What the hell! is never the wrong answer. 

Never pass a chance to drink bubbly. Celebrate everything all the time. What's wrong with joy?

Humanity is divided between those who define the word "share" as a noun and those convinced it's a verb.

The best thing that can happen at college is to make friends who continue to be faithful friends for life because they liked you before you had any power to affect their ambition.That's how you can trust they really just plain like you.

People who go on big ego trips usually stop at every available food fetish.

God's ways remain mysterious. I have no clue why as I age, hair has permanently fallen from my eyebrows and forehead but not my legs.

Don't crow too loudly about human progress, especially in this self-congratulatory technological age.The people of Jericho built a wall that Joshua tore down. The Chinese built a great wall against the Mongols who  invaded anyway. The walled cities of southern France did not keep out the Romans or Brits. Now our answer to immigration in the age of gigabytes and space stations is to build a 2,000 mile long wall along the Mexican border.

If you live long enough, your hips and thighs do get thinner. This is because your waist expands wider than they are.

We live in what may seem the worst of times but testosterone has always been with us. We may actually be living in the best of times yet because we have more available antidotes. The Dharma message of compassion and self-control has become contagious around the planet. Last year 10,000,000 less animals were killed for dinner because we are changing how we eat. More people than before have begun to connect cause to effect. 

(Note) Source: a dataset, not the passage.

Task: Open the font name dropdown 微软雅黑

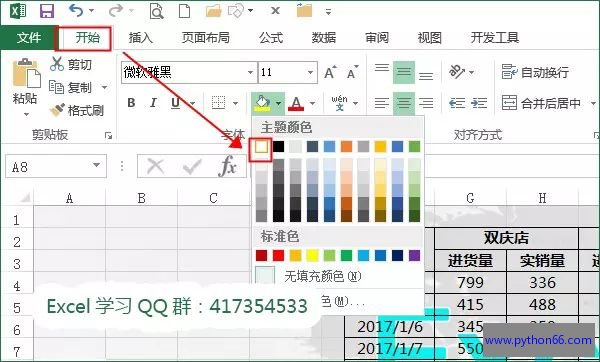Action: tap(251, 72)
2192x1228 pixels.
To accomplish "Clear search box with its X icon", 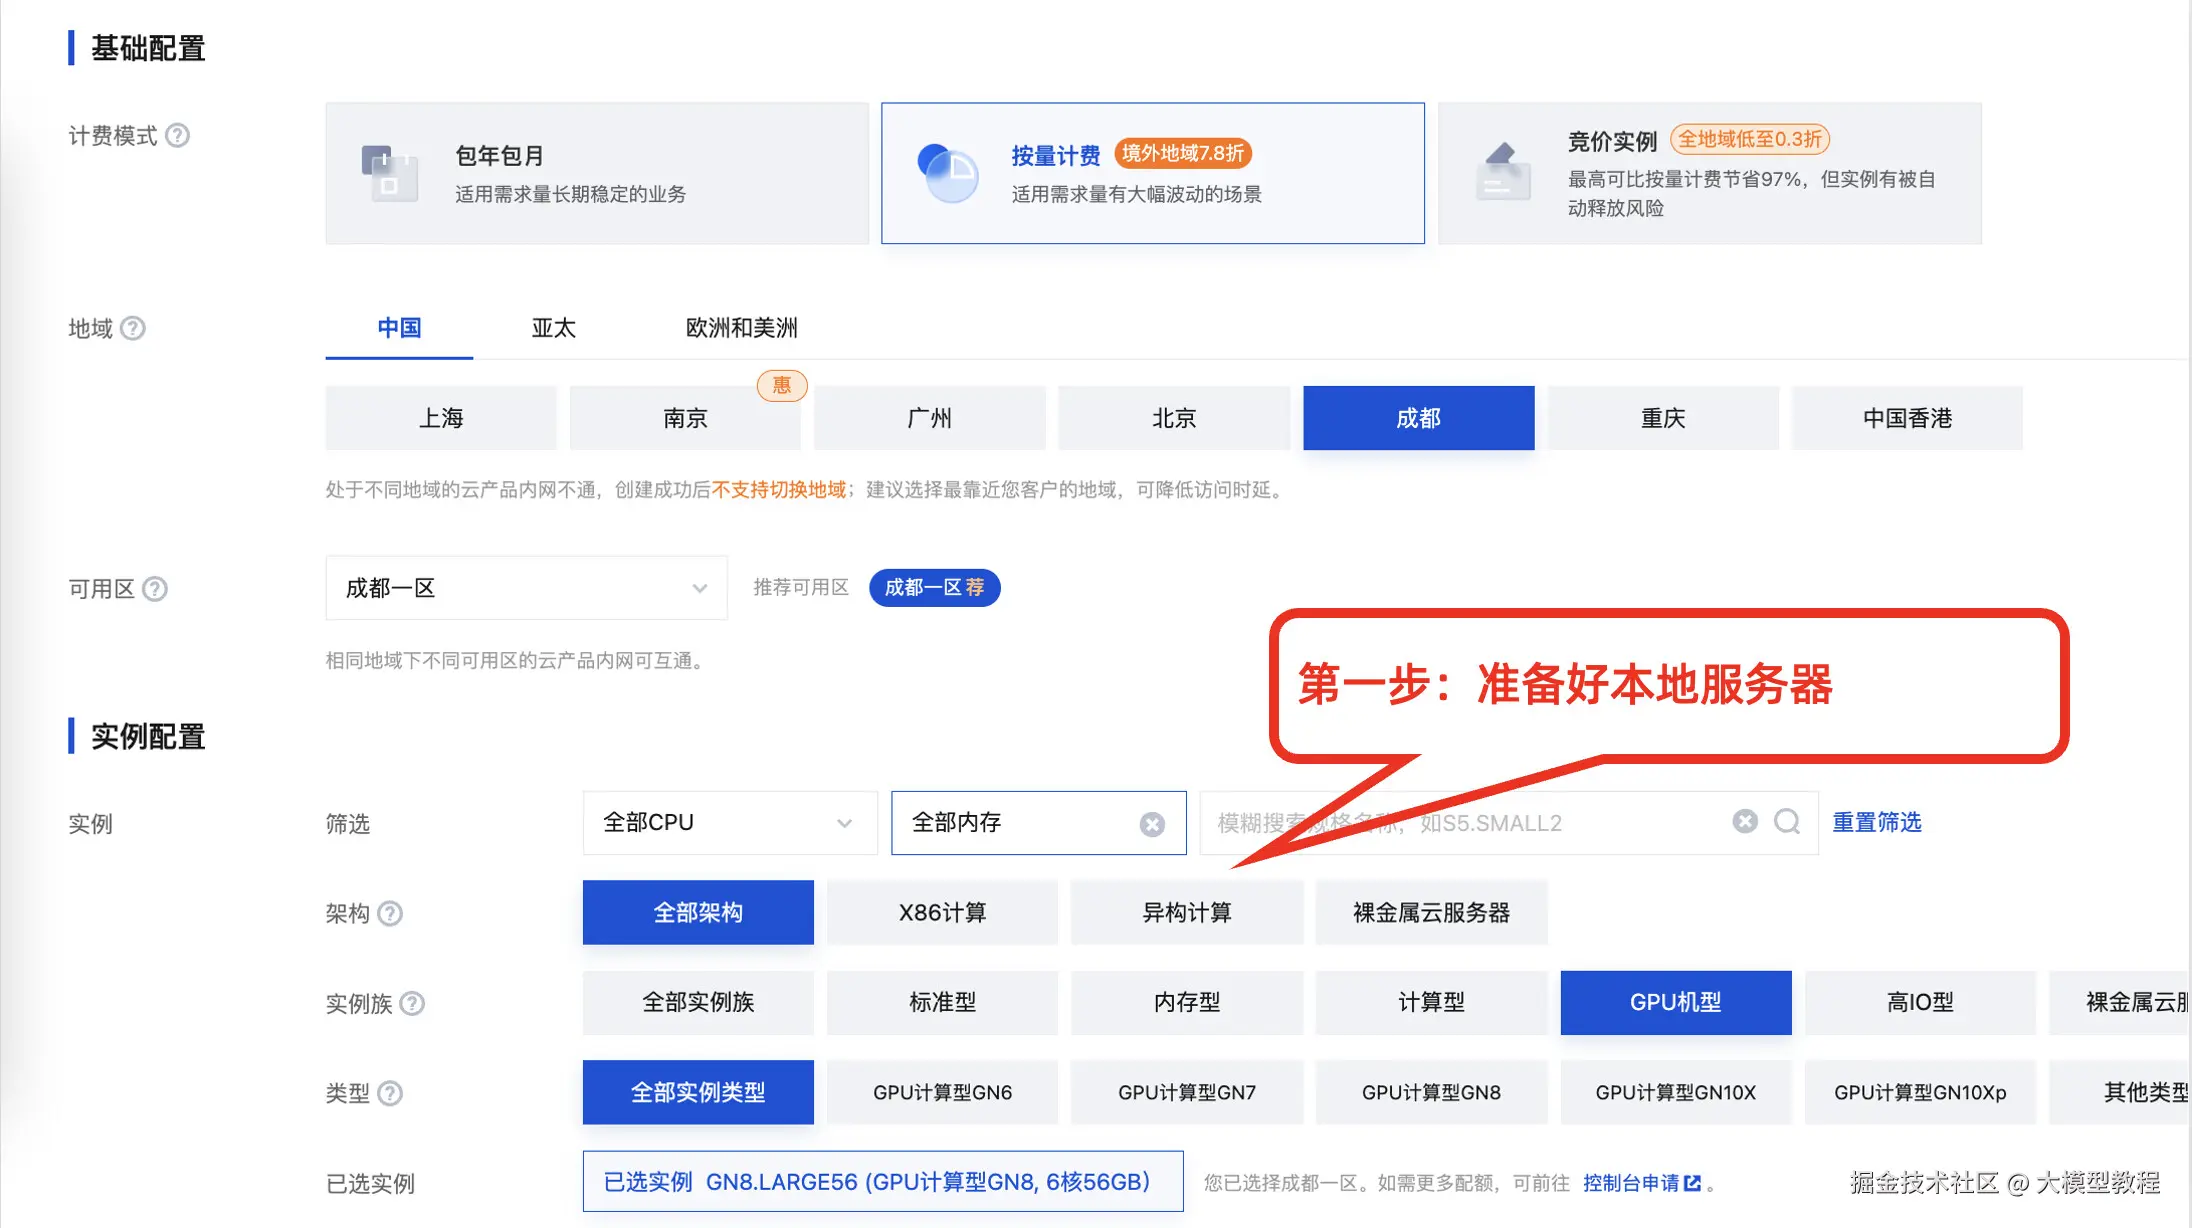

Everybody wants longevity. But nobody wants to be around those of us who have it. 

Like flowers, human beings are heliotropes. We always seek and respond happily to sunshine and warm temperament.

It's so much easier to blame others for what happens to you than to look in the mirror to see how you did that.

Modernity is trying to answer Henry Higgins question: Why can't a woman be more like a man? Buddhism is trying to address the Buddha's insight that men need to become more like women.

Back in college, we all wanted to change the world. We didn't realize what we meant was we wanted to make the world conform to our idea of how it should be or could be. We didn't know then what I know now: it's so much easier to want to change the world than to change yourself. That hard slog takes real courage, wisdom and warriorship. It's a day job, a night job, tenured position you can't resign. But you are the only thing you have the power change. Btw: Change yourself and you've changed the world. 

And finally, I do hate to contradict the Buddha but some things are just not impermanent. People still need to eat real food and get plenty of sleep. People still want to get married and have kids. Your bladder still doesn't care that you want to sleep through the night.  To thrive human beings still as always need lots of love, attention, physical safety and nourishing memories. So keep giving generously. The life you brighten will be your own.



























~Sandy Garson "Wordsmithing to attest how the Dharma saved me from myself!"